A few months ago, Playmate Carla Howe said the house was in need of a makeover, but Hefner “refuses to change anything in the mansion and the whole place feels like it’s stuck in the 1980s,” she says.
Vice Magazine visited the mansion for a film screening in 2013 and found the place was “really, really sad” and “smelled like an old man.” The grotto was “rundown and depressing” and had mismatched, sloppy towels stacked haphazardly outside it. Another room, which the article’s pseudonymous author Jamie Lee Curtis Taete muses may once have been an orgy room, is piled with shiny brown pillows atop a teal green carpet.
“Wandering through the house gave me a feeling not too dissimilar to when a relative dies and you have to go to their place and figure out what to do with their things,” Taete wrote.
For what it is worth, the 20,000-square-foot mansion sits on slightly more than 5 picturesque acres in L.A.’s Platinum Triangle, the commingling area of ultra-wealthy neighborhoods Holmby Hills and Bel Air as well as the city of Beverly Hills.

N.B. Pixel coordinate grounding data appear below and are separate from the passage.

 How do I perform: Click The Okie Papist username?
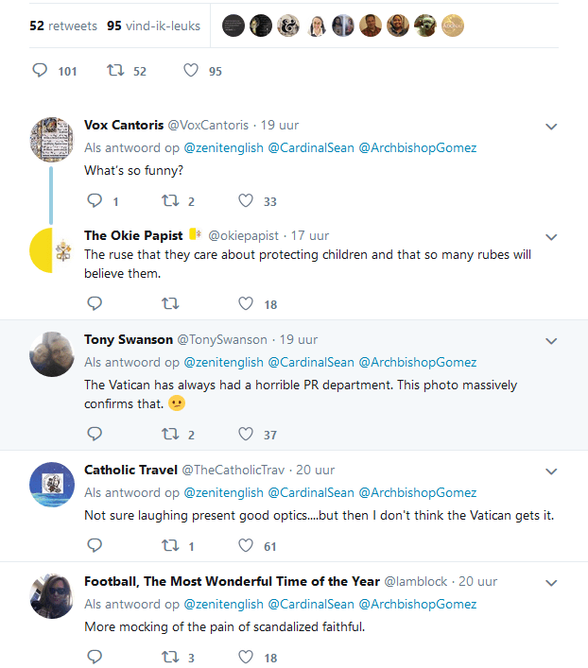pos(133,235)
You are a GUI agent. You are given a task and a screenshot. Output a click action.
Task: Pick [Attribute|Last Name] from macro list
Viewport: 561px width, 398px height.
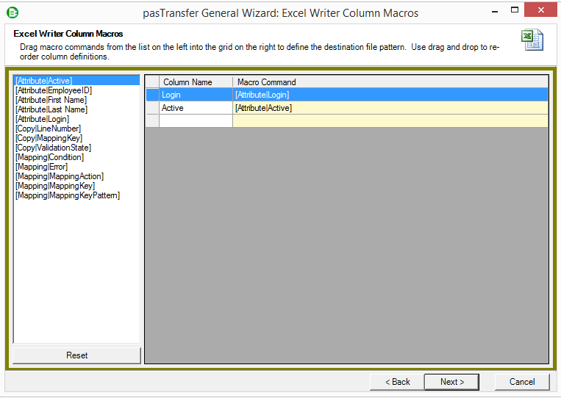pos(51,109)
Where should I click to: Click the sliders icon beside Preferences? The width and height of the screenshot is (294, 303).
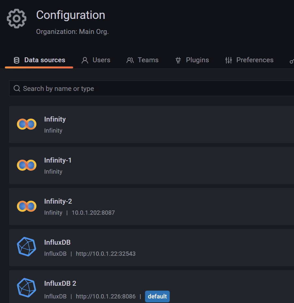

The press release boasts that the mansion has every amenity imaginable, including a “catering kitchen, wine cellar, home theater, separate game house, gym, tennis court and freeform swimming pool with a large, cave-like grotto. The property also features a four-bedroom guesthouse and the property is one of a select few private residences in L.A. with a zoo license. So there’s that.
The property is being listed jointly by Drew Fenton and Gary Gold of Hilton & Hyland as well as Mauricio Umansky of The Agency.